(Records from a data collection)

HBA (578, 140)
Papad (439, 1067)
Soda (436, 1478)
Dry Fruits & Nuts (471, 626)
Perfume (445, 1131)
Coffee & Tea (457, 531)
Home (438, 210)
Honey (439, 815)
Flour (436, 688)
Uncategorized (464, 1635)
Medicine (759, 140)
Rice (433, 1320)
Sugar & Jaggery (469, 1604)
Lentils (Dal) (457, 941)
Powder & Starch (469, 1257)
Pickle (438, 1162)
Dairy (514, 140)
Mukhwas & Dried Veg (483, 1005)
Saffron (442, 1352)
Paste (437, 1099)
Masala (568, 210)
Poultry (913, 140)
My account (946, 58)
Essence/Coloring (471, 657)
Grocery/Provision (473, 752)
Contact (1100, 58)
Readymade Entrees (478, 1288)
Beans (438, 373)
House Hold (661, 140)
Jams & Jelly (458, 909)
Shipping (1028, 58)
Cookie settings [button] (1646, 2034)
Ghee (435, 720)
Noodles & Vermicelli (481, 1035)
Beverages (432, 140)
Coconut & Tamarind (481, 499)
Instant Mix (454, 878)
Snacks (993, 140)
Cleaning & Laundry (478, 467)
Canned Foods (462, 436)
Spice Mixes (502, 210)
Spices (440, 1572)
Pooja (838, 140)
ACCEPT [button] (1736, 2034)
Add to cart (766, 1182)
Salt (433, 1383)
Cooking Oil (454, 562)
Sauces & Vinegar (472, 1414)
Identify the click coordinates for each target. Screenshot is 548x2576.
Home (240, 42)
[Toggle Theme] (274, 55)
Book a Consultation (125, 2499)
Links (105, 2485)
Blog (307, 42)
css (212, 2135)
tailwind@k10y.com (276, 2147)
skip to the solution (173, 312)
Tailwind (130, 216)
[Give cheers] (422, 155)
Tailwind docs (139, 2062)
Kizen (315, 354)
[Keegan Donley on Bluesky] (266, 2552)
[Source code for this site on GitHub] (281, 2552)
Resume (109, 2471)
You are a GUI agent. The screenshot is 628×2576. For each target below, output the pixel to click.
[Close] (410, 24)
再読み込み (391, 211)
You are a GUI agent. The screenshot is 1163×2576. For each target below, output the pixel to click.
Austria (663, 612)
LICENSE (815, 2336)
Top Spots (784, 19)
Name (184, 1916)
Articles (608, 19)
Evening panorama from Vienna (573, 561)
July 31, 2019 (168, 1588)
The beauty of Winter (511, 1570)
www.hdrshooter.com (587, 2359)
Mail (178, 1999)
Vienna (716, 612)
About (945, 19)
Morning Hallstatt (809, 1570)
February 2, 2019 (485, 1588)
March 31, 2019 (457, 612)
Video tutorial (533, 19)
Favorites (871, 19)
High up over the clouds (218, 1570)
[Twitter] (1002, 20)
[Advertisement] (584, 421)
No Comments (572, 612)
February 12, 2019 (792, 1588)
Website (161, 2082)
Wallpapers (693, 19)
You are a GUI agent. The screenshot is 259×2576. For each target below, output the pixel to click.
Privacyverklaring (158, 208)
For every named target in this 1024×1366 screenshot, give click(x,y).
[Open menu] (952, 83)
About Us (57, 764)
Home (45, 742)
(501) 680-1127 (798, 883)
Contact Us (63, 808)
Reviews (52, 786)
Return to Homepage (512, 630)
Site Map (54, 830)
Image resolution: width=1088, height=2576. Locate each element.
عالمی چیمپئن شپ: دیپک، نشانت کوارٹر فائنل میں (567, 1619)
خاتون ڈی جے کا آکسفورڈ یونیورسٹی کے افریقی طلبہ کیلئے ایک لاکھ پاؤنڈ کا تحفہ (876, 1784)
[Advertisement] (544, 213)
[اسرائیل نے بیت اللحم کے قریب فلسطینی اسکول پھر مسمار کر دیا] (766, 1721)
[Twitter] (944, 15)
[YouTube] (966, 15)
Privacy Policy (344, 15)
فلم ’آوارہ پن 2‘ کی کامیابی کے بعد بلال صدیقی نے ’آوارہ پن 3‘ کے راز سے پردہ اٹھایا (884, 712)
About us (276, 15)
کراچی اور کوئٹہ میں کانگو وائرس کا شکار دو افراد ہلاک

→ The problem:
Exactly as written, output all of the entries.

→ Answer box:
HBA (578, 140)
Papad (439, 1067)
Soda (436, 1478)
Dry Fruits & Nuts (471, 626)
Perfume (445, 1131)
Coffee & Tea (457, 531)
Home (438, 210)
Honey (439, 815)
Flour (436, 688)
Uncategorized (464, 1635)
Medicine (759, 140)
Rice (433, 1320)
Sugar & Jaggery (469, 1604)
Lentils (Dal) (457, 941)
Powder & Starch (469, 1257)
Pickle (438, 1162)
Dairy (514, 140)
Mukhwas & Dried Veg (483, 1005)
Saffron (442, 1352)
Paste (437, 1099)
Masala (568, 210)
Poultry (913, 140)
My account (946, 58)
Essence/Coloring (471, 657)
Grocery/Provision (473, 752)
Contact (1100, 58)
Readymade Entrees (478, 1288)
Beans (438, 373)
House Hold (661, 140)
Jams & Jelly (458, 909)
Shipping (1028, 58)
Cookie settings [button] (1646, 2034)
Ghee (435, 720)
Noodles & Vermicelli (481, 1035)
Beverages (432, 140)
Coconut & Tamarind (481, 499)
Instant Mix (454, 878)
Snacks (993, 140)
Cleaning & Laundry (478, 467)
Canned Foods (462, 436)
Spice Mixes (502, 210)
Spices (440, 1572)
Pooja (838, 140)
ACCEPT [button] (1736, 2034)
Add to cart (766, 1182)
Salt (433, 1383)
Cooking Oil (454, 562)
Sauces & Vinegar (472, 1414)
Identify the click coordinates for each target. Screenshot is 548x2576.
Home (240, 42)
[Toggle Theme] (274, 55)
Book a Consultation (125, 2499)
Links (105, 2485)
Blog (307, 42)
css (212, 2135)
tailwind@k10y.com (276, 2147)
skip to the solution (173, 312)
Tailwind (130, 216)
[Give cheers] (422, 155)
Tailwind docs (139, 2062)
Kizen (315, 354)
[Keegan Donley on Bluesky] (266, 2552)
[Source code for this site on GitHub] (281, 2552)
Resume (109, 2471)
You are a GUI agent. The screenshot is 628×2576. For each target below, output the pixel to click.
[Close] (410, 24)
再読み込み (391, 211)
You are a GUI agent. The screenshot is 1163×2576. For each target below, output the pixel to click.
Austria (663, 612)
LICENSE (815, 2336)
Top Spots (784, 19)
Name (184, 1916)
Articles (608, 19)
Evening panorama from Vienna (573, 561)
July 31, 2019 (168, 1588)
The beauty of Winter (511, 1570)
www.hdrshooter.com (587, 2359)
Mail (178, 1999)
Vienna (716, 612)
About (945, 19)
Morning Hallstatt (809, 1570)
February 2, 2019 (485, 1588)
March 31, 2019 (457, 612)
Video tutorial (533, 19)
Favorites (871, 19)
High up over the clouds (218, 1570)
[Twitter] (1002, 20)
[Advertisement] (584, 421)
No Comments (572, 612)
February 12, 2019 (792, 1588)
Website (161, 2082)
Wallpapers (693, 19)
You are a GUI agent. The screenshot is 259×2576. For each target below, output the pixel to click.
Privacyverklaring (158, 208)
For every named target in this 1024×1366 screenshot, give click(x,y).
[Open menu] (952, 83)
About Us (57, 764)
Home (45, 742)
(501) 680-1127 (798, 883)
Contact Us (63, 808)
Reviews (52, 786)
Return to Homepage (512, 630)
Site Map (54, 830)
Image resolution: width=1088, height=2576. Locate each element.
عالمی چیمپئن شپ: دیپک، نشانت کوارٹر فائنل میں (567, 1619)
خاتون ڈی جے کا آکسفورڈ یونیورسٹی کے افریقی طلبہ کیلئے ایک لاکھ پاؤنڈ کا تحفہ (876, 1784)
[Advertisement] (544, 213)
[اسرائیل نے بیت اللحم کے قریب فلسطینی اسکول پھر مسمار کر دیا] (766, 1721)
[Twitter] (944, 15)
[YouTube] (966, 15)
Privacy Policy (344, 15)
فلم ’آوارہ پن 2‘ کی کامیابی کے بعد بلال صدیقی نے ’آوارہ پن 3‘ کے راز سے پردہ اٹھایا (884, 712)
About us (276, 15)
کراچی اور کوئٹہ میں کانگو وائرس کا شکار دو افراد ہلاک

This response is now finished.